Do zdarzenia doszło 4 października po południu. Pijany Łukasz D. – pseudonim „Cyku” próbował oderwać rynnę w blokach. Kiedy zniszczył zaczep, a rynna nadal wisiała ruszył pod Biedronkę.
- Otrzymaliśmy zgłoszenie, że w okolicach Rynku mężczyzna uszkadza samochody i dokonuje różnych czynów chuligańskich. Natychmiast wysłaliśmy tam patrol – opowiada Mirosław Kozak, zastępca komendanta policji w Sobótce.

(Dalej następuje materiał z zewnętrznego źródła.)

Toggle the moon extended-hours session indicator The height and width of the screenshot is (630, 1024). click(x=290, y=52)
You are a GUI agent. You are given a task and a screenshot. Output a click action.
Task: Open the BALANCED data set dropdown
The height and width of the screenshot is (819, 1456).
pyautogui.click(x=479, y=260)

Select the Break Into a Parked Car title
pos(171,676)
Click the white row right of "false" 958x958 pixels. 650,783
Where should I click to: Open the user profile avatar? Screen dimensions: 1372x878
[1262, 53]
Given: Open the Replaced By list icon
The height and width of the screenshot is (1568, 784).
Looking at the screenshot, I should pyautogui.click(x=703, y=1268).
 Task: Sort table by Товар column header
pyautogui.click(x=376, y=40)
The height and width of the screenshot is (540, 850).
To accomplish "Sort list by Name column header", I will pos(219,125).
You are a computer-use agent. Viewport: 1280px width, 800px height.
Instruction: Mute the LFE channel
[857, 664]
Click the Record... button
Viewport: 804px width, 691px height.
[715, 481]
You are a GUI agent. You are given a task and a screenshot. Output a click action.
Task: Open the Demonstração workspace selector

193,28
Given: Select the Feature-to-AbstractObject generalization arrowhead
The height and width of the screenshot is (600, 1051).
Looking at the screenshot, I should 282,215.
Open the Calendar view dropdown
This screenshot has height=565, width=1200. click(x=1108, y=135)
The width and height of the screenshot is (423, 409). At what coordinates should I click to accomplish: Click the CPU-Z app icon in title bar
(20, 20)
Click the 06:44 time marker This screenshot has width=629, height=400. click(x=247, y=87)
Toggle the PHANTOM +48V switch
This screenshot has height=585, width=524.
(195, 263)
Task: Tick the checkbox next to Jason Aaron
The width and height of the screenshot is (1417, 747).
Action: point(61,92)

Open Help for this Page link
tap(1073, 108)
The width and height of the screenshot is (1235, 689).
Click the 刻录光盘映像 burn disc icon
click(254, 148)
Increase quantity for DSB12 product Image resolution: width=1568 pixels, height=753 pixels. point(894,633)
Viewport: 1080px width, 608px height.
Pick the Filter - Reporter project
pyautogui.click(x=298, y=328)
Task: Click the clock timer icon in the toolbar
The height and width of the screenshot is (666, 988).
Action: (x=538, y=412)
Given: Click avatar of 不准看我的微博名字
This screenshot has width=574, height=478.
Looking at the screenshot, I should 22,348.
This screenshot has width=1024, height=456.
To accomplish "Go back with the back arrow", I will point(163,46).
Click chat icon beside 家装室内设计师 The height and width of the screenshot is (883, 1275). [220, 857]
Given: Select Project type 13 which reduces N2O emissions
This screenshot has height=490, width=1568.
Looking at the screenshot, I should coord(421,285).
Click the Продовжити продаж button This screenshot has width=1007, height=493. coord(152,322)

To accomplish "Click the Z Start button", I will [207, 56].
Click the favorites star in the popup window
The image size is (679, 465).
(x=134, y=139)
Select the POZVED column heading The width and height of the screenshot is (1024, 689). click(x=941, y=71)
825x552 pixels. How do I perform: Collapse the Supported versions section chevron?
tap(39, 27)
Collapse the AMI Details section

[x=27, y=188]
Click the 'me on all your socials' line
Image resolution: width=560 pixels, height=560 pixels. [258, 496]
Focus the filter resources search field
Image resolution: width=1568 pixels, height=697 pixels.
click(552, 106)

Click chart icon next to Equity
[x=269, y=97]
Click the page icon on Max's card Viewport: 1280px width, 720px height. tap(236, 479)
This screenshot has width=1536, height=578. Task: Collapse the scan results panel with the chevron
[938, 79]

Rozpoczęto poszukiwana 21-latka, który według relacji świadków przewracał kubły i kopał zaparkowane w Rynku samochody. „Cyku” został zatrzymany, kiedy szalał pod Biedronką. Miał we krwi 1,5 promila alkoholu. Zdążył zbić szybę i uszkodzić blacharkę w fordzie eskorcie i volkswagenie golfie.
Właściciele pojazdów wycenili straty na ok. 700 zł.
- Jestem agresywny, bo rzuciła mnie dziewczyna – wyznał policjantom.
21-latek trafił do izby zatrzymań. Mężczyzna przyznał się również, że wcześniej alkohol pomieszał z klonozepanem – silnym lekiem psychotropowym.